C. Physiological and Biochemical Properties
- Catalase test: positive
- Oxidase test: positive
- OF-test: negative (showing to be alkaline)
- Hemolytic test: positive (weakly)
- Viability at 5°C: negative
- Production of H2S: negative
- Nitrate reduction: positive
- Denitrification: negative (although no nitrogen gas was evolved, it seemed
to reduce No2-)
- Citrate utilization: negative (Christensen medium and Simons medium)
- Growth on NAC agar medium: negative (nonviable)
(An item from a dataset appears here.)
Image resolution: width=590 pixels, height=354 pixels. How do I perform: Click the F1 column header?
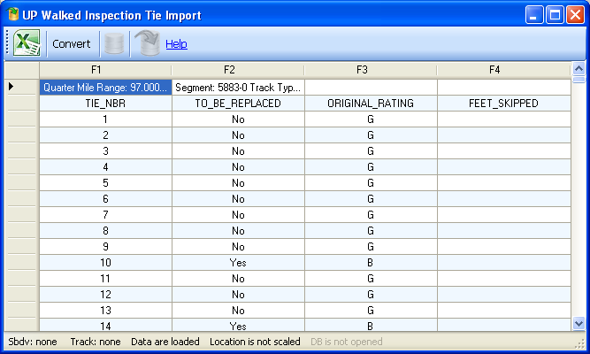click(x=105, y=69)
- Production of indole: negative
- Voges-Proskauer reaction (Voges-Proskauer test):
- Methyl Red test: negative
- Arginine dihydrolase test: weakly positive
- Lysine decarboxylase test: positive
- Ornithine decarboxylase test: positive
- Esculin hydrolysis: negative
- DNase test: negative
- Starch hydrolysis: negative
- ONPG test (cultivated at 37°C): negative
- Acylamidase test: positive
- Phosphatase test: positive
- Chitin hydrolysis: negative
- Productivity of levan from sucrose: positive
- Productivity of acids and gas from sugars:
Neither acids nor gases were produced from the following 13 sugars: glucose, fructose,
galactose, mannose, xylose, arabinose, maltose, lactose, rhamnose, sucrose, cellobiose,
trehalose and mannitol.
- Accumulation of poly-β-hydroxybutyrate in the cell: negative
- Utilization of carbon sources:
On the medium containing minerals, glucose and calcium 2-keto-gluconate can be
used as a sole carbon source for the formation of the cells. In this case, it
seemed that specific vitamins for growth were not required. On the other hand,
D-(+)-trehalose, DL-arginine, geraniol, β-alanine, L-valine and inositol
were not be utilized.
- G+C mole % (HPLC method): 60.4% (A+T mole % = 39.6%)
In view of the above test results, PBJ-5360-STR-1-21 is an aerobic
Gram-negative rod and moves actively in a liquid medium using one or more polar
flagella. It is positive for catalase and contains oxidase. It was negative for
OF-test (showing to be alkaline). In view of these observations, it is apparent
that the present bacterium belongs to the genus Pseudomonas in Family
When the inventors compared the above properties with those of the
bacterial complexes which are incapable of accumulating poly-β-hydroxybutyrate
(PHB) in their cells, which complexes are described in Bergey's Manual of Systematic
Bacteriology, Vol. 1 (1984) on Genus Pseudomonas, the present inventors
failed to find any bacterium having those properties consistent or analogous to
the properties described above. This bacterium appears a considerably unusual strain
of Pseudomonas because it hydrolyzes arginine and decarboxylates lysine
and ornithine. The G+C mole % value of 60.4% indicates that the strain belongs
to a group having lower G+C value in Pseudomonas. Thus, in view of the
various properties mentioned above, the present bacterium has been identified as
Pseudomonas sp. PBJ-5360-STR-1-21. These properties were consistent with
those of the parent strain PBJ-5360.